▸ Data records
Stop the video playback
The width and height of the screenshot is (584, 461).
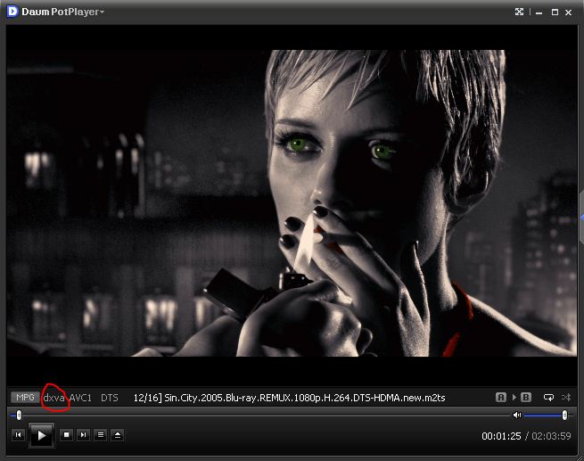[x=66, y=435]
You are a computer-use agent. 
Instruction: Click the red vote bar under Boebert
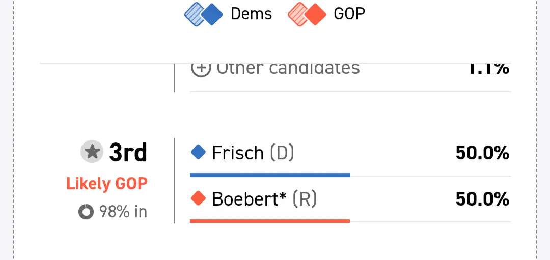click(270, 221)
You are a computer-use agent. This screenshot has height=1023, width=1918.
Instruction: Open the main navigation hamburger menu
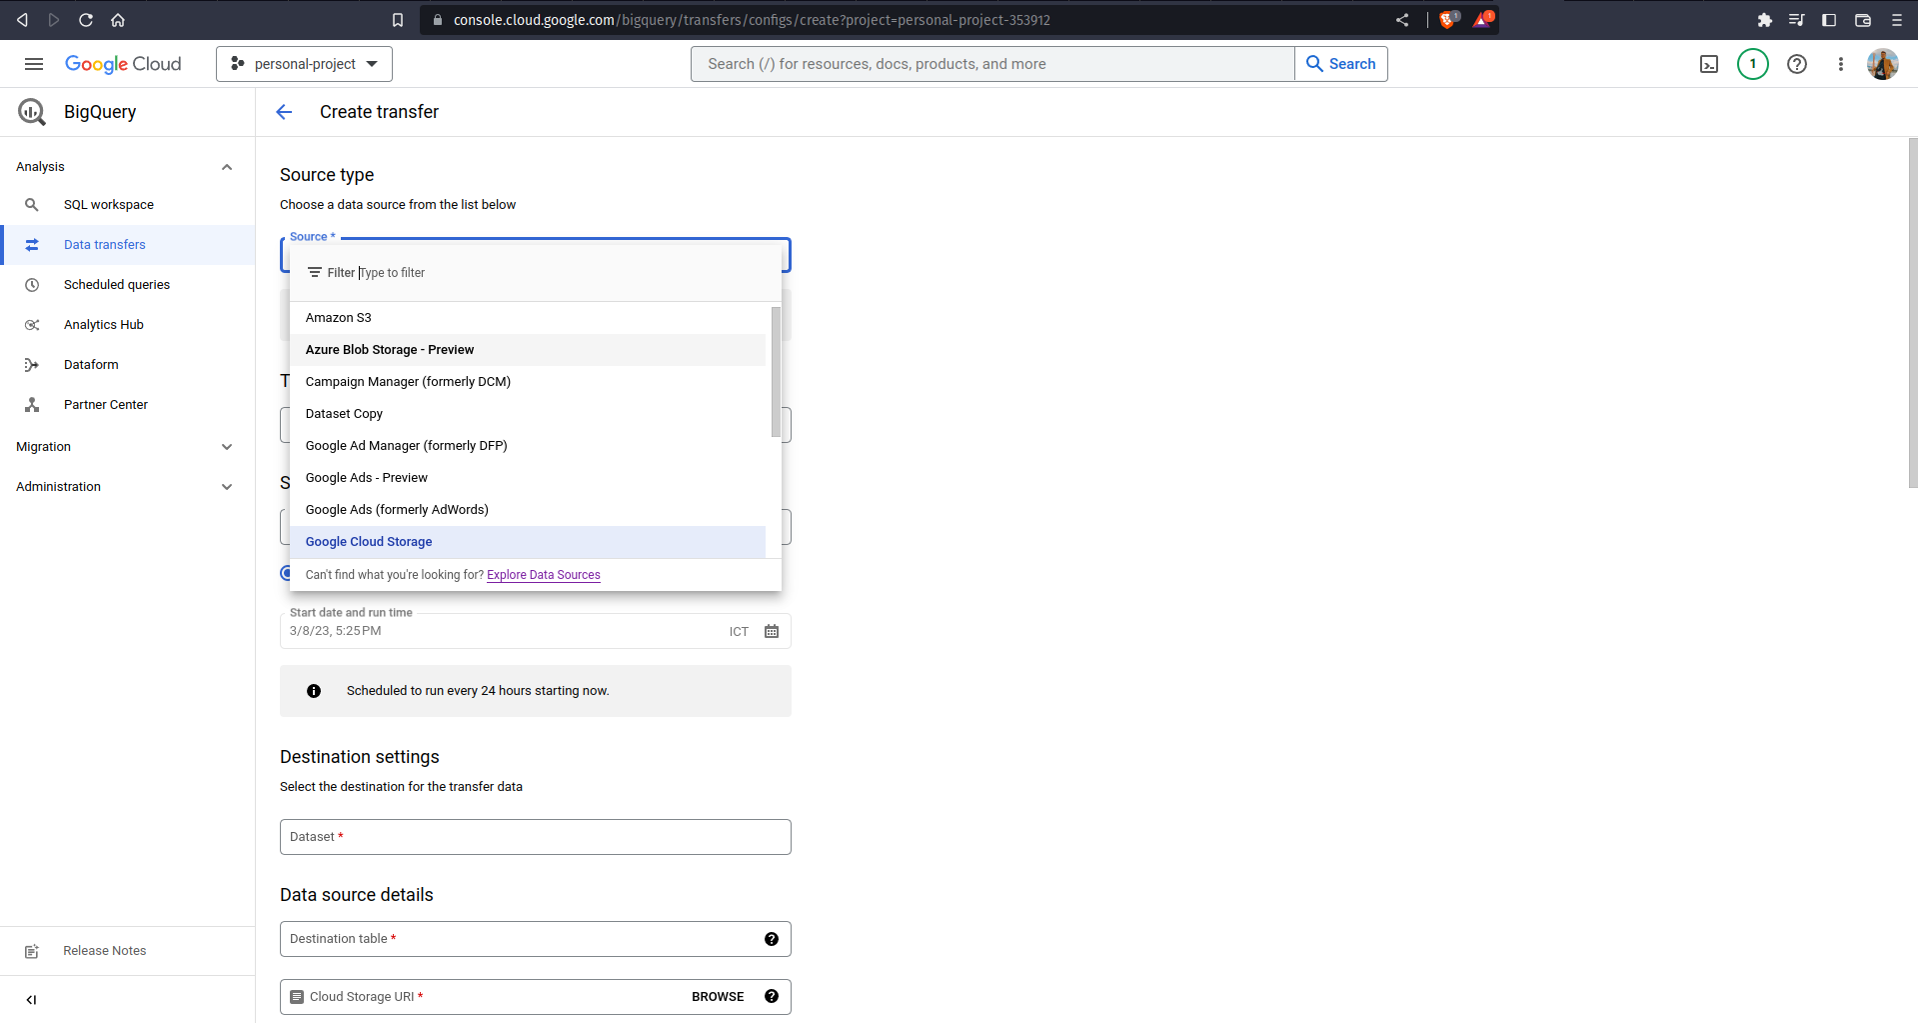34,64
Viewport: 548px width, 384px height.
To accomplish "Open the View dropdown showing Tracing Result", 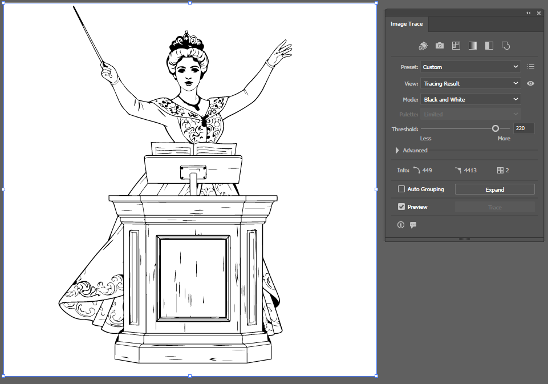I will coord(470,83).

▸ Your objective
Where does "agent" appear in the records above? Copy each line that holds it.

▸ Answer section
You are a computer-use agent. 
You are a computer-use agent. This screenshot has height=1023, width=1918.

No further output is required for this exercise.